**YOUR GOAL**:
Copy out all the entries word for word.

**Stored records**:
+===+

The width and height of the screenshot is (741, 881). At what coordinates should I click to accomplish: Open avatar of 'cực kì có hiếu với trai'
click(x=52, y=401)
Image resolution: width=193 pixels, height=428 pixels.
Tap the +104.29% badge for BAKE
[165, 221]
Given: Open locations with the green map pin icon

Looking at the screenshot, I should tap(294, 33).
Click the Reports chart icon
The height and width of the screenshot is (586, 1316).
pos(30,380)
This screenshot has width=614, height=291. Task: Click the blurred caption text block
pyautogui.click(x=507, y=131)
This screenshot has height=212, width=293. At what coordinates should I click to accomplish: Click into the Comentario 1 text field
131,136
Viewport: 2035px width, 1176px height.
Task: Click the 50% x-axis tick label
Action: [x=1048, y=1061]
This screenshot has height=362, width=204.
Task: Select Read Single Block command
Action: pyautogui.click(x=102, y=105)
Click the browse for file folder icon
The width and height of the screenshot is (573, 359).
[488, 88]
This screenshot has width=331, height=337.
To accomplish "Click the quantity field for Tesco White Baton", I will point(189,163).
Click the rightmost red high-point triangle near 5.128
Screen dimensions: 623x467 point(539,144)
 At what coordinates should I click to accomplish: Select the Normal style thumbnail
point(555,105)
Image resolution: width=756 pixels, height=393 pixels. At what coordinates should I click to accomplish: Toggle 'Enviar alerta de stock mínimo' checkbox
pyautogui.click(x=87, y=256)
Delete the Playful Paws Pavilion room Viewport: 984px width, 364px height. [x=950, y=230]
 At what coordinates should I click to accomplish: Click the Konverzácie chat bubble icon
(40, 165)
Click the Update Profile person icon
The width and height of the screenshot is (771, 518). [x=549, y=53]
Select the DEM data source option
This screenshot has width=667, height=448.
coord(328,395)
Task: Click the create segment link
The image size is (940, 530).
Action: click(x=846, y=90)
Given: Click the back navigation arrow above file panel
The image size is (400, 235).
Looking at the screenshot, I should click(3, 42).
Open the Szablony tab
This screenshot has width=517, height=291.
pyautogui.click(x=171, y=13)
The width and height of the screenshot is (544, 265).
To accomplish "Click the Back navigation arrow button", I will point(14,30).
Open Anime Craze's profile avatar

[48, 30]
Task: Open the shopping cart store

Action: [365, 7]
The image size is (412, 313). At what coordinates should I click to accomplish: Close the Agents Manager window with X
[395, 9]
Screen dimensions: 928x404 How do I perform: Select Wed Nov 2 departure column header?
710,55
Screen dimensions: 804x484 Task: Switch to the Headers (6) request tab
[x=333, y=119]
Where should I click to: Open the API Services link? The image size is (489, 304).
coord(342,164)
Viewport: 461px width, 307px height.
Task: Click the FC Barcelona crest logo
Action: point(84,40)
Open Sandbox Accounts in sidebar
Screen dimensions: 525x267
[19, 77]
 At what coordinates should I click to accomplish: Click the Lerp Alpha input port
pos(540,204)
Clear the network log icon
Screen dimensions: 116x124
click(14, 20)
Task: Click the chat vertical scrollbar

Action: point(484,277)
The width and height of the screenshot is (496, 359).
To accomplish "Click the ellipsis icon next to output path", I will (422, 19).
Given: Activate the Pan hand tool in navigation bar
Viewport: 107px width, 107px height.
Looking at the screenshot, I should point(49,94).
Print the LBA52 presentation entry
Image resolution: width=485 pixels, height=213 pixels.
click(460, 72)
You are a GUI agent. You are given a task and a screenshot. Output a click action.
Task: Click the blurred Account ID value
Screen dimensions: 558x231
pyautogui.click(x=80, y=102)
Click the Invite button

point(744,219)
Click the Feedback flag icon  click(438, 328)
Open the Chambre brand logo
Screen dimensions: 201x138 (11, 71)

+===+

**RESPONSE**:
The width and height of the screenshot is (741, 881). At what coordinates should I click to accomplish: Open avatar of 'cực kì có hiếu với trai'
click(x=52, y=401)
Image resolution: width=193 pixels, height=428 pixels.
Tap the +104.29% badge for BAKE
[165, 221]
Given: Open locations with the green map pin icon

Looking at the screenshot, I should tap(294, 33).
Click the Reports chart icon
The height and width of the screenshot is (586, 1316).
pos(30,380)
This screenshot has width=614, height=291. Task: Click the blurred caption text block
pyautogui.click(x=507, y=131)
This screenshot has height=212, width=293. At what coordinates should I click to accomplish: Click into the Comentario 1 text field
131,136
Viewport: 2035px width, 1176px height.
Task: Click the 50% x-axis tick label
Action: [x=1048, y=1061]
This screenshot has height=362, width=204.
Task: Select Read Single Block command
Action: pyautogui.click(x=102, y=105)
Click the browse for file folder icon
The width and height of the screenshot is (573, 359).
[488, 88]
This screenshot has width=331, height=337.
To accomplish "Click the quantity field for Tesco White Baton", I will point(189,163).
Click the rightmost red high-point triangle near 5.128
Screen dimensions: 623x467 point(539,144)
 At what coordinates should I click to accomplish: Select the Normal style thumbnail
point(555,105)
Image resolution: width=756 pixels, height=393 pixels. At what coordinates should I click to accomplish: Toggle 'Enviar alerta de stock mínimo' checkbox
pyautogui.click(x=87, y=256)
Delete the Playful Paws Pavilion room Viewport: 984px width, 364px height. [x=950, y=230]
 At what coordinates should I click to accomplish: Click the Konverzácie chat bubble icon
(40, 165)
Click the Update Profile person icon
The width and height of the screenshot is (771, 518). [x=549, y=53]
Select the DEM data source option
This screenshot has width=667, height=448.
coord(328,395)
Task: Click the create segment link
The image size is (940, 530).
Action: click(x=846, y=90)
Given: Click the back navigation arrow above file panel
The image size is (400, 235).
Looking at the screenshot, I should click(3, 42).
Open the Szablony tab
This screenshot has width=517, height=291.
pyautogui.click(x=171, y=13)
The width and height of the screenshot is (544, 265).
To accomplish "Click the Back navigation arrow button", I will point(14,30).
Open Anime Craze's profile avatar

[48, 30]
Task: Open the shopping cart store

Action: [365, 7]
The image size is (412, 313). At what coordinates should I click to accomplish: Close the Agents Manager window with X
[395, 9]
Screen dimensions: 928x404 How do I perform: Select Wed Nov 2 departure column header?
710,55
Screen dimensions: 804x484 Task: Switch to the Headers (6) request tab
[x=333, y=119]
Where should I click to: Open the API Services link? The image size is (489, 304).
coord(342,164)
Viewport: 461px width, 307px height.
Task: Click the FC Barcelona crest logo
Action: point(84,40)
Open Sandbox Accounts in sidebar
Screen dimensions: 525x267
[19, 77]
 At what coordinates should I click to accomplish: Click the Lerp Alpha input port
pos(540,204)
Clear the network log icon
Screen dimensions: 116x124
click(14, 20)
Task: Click the chat vertical scrollbar

Action: point(484,277)
The width and height of the screenshot is (496, 359).
To accomplish "Click the ellipsis icon next to output path", I will (422, 19).
Given: Activate the Pan hand tool in navigation bar
Viewport: 107px width, 107px height.
Looking at the screenshot, I should point(49,94).
Print the LBA52 presentation entry
Image resolution: width=485 pixels, height=213 pixels.
click(460, 72)
You are a GUI agent. You are given a task and a screenshot. Output a click action.
Task: Click the blurred Account ID value
Screen dimensions: 558x231
pyautogui.click(x=80, y=102)
Click the Invite button

point(744,219)
Click the Feedback flag icon  click(438, 328)
Open the Chambre brand logo
Screen dimensions: 201x138 (11, 71)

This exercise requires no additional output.